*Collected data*
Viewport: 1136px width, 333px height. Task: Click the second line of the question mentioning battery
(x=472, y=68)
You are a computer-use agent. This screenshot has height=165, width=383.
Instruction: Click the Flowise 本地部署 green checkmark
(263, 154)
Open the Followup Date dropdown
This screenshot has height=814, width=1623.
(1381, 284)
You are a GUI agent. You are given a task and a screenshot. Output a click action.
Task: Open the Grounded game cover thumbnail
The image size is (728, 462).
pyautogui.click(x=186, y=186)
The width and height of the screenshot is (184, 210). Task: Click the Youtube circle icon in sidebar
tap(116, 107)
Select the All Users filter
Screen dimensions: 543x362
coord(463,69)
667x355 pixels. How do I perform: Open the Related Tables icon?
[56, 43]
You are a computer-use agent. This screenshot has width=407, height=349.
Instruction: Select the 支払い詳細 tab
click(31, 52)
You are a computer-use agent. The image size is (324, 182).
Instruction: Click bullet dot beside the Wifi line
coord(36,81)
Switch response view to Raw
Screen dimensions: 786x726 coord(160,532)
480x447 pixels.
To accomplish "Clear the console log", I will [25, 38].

*What this task involves*
Your job is to write out the data exactly as it stands.

*Output for this task*
Viewport: 1136px width, 333px height. Task: Click the second line of the question mentioning battery
(x=472, y=68)
You are a computer-use agent. This screenshot has height=165, width=383.
Instruction: Click the Flowise 本地部署 green checkmark
(263, 154)
Open the Followup Date dropdown
This screenshot has height=814, width=1623.
(1381, 284)
You are a GUI agent. You are given a task and a screenshot. Output a click action.
Task: Open the Grounded game cover thumbnail
The image size is (728, 462).
pyautogui.click(x=186, y=186)
The width and height of the screenshot is (184, 210). Task: Click the Youtube circle icon in sidebar
tap(116, 107)
Select the All Users filter
Screen dimensions: 543x362
coord(463,69)
667x355 pixels. How do I perform: Open the Related Tables icon?
[56, 43]
You are a computer-use agent. This screenshot has width=407, height=349.
Instruction: Select the 支払い詳細 tab
click(31, 52)
You are a computer-use agent. The image size is (324, 182).
Instruction: Click bullet dot beside the Wifi line
coord(36,81)
Switch response view to Raw
Screen dimensions: 786x726 coord(160,532)
480x447 pixels.
To accomplish "Clear the console log", I will [25, 38].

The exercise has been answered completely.